Imported Modules¶

This Jupyter Notebook processes the necessary file under data_out/submission-fixed-nb_processed.csvgenerated from various processing scripts in various phases of the pipeline. The result of this notebook when executed will result in the generation of Figure 4 as described in the paper.

Figure 4 in the paper describes the top 10 popular imported modules ranked by usaged frequency

Required Libraries:¶

  • json
  • matplotlib
  • pandas
  • seaborn
In [1]:
import json
import matplotlib
import matplotlib.pyplot as plt
import pandas
import seaborn as sns

matplotlib.rcParams.update({'pdf.fonttype': 42, 'ps.fonttype': 42})
In [2]:
df = pandas.read_csv('./data_out/nb_processed.csv', 
                     converters={'image_metadata': json.loads, 
                                 'imports': json.loads, 
                                 'code_lines': json.loads, 
                                 'markdown_lines': json.loads})
In [3]:
imports_used = {}
for index, row in df.iterrows():
    data = row['imports']
    for element in data:
        if element not in imports_used:
            imports_used[element] = 0
        imports_used[element] = imports_used[element] + 1

import_df = pandas.DataFrame(data=[[k, v] for k, v in imports_used.items()], 
                             columns=['Imported Module', 'Number of Occurences'])
In [4]:
import_df = import_df.sort_values(by=['Number of Occurences'], ascending=False)
import_df['Imported Module'] = import_df['Imported Module'].str.strip().replace(' ', '.')
In [5]:
image_description = """The figure contains a horizontal bar plot with the x axis indicating the number of occurences of module imports, 
and the y axis indicating the top 10 imported python modules.
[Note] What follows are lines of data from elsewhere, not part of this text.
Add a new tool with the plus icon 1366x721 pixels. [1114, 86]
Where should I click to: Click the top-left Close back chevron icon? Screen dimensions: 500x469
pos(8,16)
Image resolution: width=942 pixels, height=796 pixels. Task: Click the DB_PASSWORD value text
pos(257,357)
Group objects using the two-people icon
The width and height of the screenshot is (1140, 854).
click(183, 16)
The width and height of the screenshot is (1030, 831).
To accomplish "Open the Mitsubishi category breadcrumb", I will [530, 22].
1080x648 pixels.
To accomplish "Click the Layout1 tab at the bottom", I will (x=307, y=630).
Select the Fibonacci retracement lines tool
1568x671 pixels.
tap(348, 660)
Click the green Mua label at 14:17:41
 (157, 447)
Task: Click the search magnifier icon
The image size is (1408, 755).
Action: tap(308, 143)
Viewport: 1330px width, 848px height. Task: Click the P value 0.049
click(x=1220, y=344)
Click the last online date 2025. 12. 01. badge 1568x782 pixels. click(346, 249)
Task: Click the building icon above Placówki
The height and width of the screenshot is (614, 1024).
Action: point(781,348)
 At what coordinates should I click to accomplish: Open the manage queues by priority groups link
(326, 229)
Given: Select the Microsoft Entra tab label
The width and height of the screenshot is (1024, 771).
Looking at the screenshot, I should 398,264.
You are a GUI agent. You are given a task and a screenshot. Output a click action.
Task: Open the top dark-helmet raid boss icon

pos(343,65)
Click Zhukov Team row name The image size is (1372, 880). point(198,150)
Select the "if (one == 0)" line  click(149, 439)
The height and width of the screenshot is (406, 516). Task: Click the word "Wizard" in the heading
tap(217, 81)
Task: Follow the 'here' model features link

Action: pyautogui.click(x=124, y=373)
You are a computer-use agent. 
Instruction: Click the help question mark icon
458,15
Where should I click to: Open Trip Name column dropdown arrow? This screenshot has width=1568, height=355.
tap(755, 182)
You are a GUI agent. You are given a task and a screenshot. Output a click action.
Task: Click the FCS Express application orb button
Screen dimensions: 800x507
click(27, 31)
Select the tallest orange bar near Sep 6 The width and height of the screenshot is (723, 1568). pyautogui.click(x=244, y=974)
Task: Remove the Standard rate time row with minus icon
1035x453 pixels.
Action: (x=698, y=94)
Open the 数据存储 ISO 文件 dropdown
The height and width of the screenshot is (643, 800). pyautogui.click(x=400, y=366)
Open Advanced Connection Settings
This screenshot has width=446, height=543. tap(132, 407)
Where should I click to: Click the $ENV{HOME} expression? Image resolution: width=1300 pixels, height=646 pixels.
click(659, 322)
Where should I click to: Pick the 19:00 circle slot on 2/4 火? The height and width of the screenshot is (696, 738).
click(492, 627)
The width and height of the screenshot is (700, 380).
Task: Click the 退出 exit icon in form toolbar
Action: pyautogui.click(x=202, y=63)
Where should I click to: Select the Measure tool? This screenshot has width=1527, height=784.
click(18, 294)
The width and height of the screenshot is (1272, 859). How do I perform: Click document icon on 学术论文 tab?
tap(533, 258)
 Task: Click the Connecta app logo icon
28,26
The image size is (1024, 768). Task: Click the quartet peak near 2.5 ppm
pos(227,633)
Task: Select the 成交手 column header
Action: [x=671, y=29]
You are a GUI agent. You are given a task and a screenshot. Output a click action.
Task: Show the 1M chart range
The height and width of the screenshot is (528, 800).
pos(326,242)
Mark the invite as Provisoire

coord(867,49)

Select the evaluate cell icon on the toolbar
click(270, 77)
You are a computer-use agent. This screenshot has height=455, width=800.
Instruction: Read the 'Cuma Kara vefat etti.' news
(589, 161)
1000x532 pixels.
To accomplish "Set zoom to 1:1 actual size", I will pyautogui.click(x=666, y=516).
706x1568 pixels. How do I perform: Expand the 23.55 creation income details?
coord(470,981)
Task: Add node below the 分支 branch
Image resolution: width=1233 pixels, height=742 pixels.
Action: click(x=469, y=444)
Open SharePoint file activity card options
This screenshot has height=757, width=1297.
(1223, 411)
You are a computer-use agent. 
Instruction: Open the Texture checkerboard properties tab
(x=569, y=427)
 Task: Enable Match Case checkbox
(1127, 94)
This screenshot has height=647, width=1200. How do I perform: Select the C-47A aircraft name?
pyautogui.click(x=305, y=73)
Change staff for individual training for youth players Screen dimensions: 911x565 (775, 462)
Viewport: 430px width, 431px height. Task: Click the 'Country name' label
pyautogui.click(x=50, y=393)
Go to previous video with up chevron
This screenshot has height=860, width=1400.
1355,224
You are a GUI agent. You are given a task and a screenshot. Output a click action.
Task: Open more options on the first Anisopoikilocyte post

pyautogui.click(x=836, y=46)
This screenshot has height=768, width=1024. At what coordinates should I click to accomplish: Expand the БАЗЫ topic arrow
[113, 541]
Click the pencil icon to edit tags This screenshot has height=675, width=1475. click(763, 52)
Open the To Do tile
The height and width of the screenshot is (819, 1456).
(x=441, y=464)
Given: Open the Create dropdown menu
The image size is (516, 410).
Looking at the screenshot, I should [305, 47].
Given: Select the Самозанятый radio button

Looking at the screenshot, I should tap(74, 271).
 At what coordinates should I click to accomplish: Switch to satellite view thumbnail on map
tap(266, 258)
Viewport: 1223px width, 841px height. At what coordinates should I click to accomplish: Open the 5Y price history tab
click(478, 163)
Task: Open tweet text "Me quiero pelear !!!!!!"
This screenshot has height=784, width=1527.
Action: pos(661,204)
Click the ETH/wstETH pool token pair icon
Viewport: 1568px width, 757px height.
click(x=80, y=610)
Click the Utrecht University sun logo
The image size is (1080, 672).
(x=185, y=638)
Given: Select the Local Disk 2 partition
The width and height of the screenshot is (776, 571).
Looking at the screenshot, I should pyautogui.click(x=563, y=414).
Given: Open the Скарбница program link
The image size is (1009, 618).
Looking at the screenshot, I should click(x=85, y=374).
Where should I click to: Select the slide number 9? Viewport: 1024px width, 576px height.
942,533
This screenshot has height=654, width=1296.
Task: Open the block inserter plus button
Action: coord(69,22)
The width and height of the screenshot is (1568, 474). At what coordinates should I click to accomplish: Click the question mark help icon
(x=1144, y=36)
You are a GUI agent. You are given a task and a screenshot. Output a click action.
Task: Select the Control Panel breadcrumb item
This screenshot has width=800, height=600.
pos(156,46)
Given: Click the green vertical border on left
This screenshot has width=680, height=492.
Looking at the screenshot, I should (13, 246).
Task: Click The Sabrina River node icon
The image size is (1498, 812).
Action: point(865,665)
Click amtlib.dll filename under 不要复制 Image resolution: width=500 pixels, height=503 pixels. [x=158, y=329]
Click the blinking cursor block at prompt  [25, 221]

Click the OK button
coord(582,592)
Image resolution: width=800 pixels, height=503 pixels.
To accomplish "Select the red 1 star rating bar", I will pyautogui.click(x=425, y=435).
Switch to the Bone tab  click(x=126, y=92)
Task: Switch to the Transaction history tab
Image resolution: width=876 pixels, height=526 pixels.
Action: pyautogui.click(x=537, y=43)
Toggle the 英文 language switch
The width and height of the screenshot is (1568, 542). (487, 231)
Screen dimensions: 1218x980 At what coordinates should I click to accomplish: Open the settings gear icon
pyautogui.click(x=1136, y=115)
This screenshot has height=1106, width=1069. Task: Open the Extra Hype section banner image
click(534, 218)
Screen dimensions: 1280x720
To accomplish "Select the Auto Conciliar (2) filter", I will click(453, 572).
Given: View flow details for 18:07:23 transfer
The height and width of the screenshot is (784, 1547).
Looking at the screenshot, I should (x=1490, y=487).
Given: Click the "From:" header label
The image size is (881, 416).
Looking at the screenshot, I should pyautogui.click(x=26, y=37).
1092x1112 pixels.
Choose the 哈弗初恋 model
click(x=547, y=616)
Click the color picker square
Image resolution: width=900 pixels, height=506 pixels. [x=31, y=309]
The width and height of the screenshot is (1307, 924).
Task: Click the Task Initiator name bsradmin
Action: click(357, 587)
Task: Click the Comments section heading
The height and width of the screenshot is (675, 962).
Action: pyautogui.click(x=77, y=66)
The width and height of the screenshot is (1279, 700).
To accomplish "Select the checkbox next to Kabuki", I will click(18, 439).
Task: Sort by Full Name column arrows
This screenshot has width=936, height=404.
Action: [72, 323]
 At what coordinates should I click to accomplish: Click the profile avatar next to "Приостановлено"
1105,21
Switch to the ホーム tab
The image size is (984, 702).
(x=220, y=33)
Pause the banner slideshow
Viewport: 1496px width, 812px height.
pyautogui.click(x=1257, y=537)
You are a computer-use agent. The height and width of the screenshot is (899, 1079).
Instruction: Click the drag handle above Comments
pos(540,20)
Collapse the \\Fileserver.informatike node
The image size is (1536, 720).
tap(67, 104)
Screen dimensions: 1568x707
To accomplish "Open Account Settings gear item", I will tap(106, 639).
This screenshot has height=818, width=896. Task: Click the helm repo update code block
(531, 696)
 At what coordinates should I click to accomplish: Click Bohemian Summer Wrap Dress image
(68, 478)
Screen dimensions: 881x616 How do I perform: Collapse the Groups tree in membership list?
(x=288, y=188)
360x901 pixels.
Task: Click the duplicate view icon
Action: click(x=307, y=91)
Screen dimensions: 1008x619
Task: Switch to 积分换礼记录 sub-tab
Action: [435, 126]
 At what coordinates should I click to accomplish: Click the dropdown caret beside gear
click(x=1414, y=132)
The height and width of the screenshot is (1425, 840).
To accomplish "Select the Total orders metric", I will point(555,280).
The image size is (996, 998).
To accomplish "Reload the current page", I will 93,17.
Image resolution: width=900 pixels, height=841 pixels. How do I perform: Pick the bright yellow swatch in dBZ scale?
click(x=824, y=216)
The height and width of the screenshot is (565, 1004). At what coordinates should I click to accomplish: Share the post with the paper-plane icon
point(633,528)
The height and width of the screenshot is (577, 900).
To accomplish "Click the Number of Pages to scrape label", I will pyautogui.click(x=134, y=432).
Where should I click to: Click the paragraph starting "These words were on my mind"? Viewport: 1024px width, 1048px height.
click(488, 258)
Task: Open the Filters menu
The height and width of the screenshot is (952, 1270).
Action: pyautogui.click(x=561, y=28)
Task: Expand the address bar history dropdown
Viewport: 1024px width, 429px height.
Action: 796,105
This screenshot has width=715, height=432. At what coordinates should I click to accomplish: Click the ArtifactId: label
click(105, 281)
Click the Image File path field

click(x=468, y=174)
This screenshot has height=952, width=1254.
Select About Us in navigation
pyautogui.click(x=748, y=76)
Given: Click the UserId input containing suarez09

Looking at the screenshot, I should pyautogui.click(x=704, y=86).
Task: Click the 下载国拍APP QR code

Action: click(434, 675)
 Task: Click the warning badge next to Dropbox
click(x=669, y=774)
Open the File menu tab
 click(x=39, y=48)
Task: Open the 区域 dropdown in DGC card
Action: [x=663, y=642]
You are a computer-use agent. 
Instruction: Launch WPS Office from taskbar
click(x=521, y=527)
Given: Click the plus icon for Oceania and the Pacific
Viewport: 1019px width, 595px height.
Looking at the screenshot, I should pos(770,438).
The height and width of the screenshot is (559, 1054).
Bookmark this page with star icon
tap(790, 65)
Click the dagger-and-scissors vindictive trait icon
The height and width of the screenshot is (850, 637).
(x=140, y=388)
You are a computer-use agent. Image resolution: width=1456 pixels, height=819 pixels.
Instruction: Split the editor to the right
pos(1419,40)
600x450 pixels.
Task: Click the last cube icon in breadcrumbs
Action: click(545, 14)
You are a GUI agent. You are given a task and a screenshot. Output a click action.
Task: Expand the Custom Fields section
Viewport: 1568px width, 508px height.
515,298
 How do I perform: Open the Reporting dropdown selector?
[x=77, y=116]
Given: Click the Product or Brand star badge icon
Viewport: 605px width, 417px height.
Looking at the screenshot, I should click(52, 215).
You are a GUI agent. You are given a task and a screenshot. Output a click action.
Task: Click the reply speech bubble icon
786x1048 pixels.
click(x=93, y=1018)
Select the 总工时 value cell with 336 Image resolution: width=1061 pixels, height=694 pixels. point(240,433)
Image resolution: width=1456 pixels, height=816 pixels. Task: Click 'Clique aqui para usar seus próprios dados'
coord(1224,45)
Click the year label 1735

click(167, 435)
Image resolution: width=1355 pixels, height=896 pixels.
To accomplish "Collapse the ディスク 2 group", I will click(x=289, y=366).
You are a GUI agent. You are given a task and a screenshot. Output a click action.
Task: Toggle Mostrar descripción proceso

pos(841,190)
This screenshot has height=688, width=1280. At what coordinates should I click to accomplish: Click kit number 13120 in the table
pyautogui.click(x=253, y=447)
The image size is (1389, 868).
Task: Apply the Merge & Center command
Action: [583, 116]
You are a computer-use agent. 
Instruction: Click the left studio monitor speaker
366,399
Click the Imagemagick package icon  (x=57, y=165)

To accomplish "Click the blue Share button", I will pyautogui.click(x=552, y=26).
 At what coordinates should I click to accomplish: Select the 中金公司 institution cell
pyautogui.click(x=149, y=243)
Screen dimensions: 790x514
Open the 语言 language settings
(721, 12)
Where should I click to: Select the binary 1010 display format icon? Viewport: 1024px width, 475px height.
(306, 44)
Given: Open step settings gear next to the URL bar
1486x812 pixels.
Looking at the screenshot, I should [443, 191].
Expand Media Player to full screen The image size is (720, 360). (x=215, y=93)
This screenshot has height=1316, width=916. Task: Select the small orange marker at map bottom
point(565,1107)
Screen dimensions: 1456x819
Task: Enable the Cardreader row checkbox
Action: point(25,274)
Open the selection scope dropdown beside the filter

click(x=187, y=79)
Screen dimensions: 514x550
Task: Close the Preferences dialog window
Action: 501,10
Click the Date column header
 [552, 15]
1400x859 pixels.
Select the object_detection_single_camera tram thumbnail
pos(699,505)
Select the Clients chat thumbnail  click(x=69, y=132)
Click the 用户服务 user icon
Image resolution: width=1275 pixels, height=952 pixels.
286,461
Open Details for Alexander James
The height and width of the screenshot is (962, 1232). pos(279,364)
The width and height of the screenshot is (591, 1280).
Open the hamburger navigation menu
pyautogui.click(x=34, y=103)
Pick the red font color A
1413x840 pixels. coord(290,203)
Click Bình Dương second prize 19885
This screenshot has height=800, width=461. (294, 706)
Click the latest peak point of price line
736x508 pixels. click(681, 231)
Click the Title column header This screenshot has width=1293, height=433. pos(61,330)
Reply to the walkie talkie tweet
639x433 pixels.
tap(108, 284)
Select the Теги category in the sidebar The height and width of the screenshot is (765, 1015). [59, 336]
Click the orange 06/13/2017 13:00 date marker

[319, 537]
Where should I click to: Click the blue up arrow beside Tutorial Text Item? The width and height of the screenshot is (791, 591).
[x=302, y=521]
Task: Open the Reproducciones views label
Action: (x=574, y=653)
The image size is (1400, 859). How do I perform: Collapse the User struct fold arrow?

The horizontal bars use colors from the colorblind 
palette provided by seaborn and indicate numpy, matplotlib.pyplot, pandas, os, seaborn, sklearn, tensorflow, time,
sys, and random with their respective counts."""


fig, ax = plt.subplots(nrows=1, ncols=1, figsize=(20, 7))
plt.rcParams['font.size'] = 18
top_10_results = import_df[:10]
top_10_results.loc[top_10_results['Imported Module'].str.contains('sklearn.model_selection train_test_split'), 'Imported Module'] = 'sklearn'
sns.barplot(x="Number of Occurences", y="Imported Module", data=top_10_results, ax=ax, palette='colorblind')
ax.bar_label(ax.containers[0])
ax.tick_params(labelsize=18)
ax.set_ylabel('Top 10 Python Modules\n Imported in Notebooks', fontsize=18)
ax.set_xlabel('Number of Occurences of Module Imports', fontsize=18)
plt.savefig('./plot_out/fig-4-top-10-import-modules.pdf', bbox_inches='tight')
plt.savefig('./plot_out/alt-embedded-images/fig-4-top-10-import-modules.png', metadata={
    'alt': image_description,
}, bbox_inches='tight')
No description has been provided for this image

Fig 4: The figure contains a horizontal bar plot with the x axis indicating the number of occurences of module imports, and the y axis indicating the top 10 imported python modules. The horizontal bars use colors from the colorblind palette provided by seaborn and indicate numpy, matplotlib.pyplot, pandas, os, seaborn, sklearn, tensorflow, time, sys, and random with their respective counts.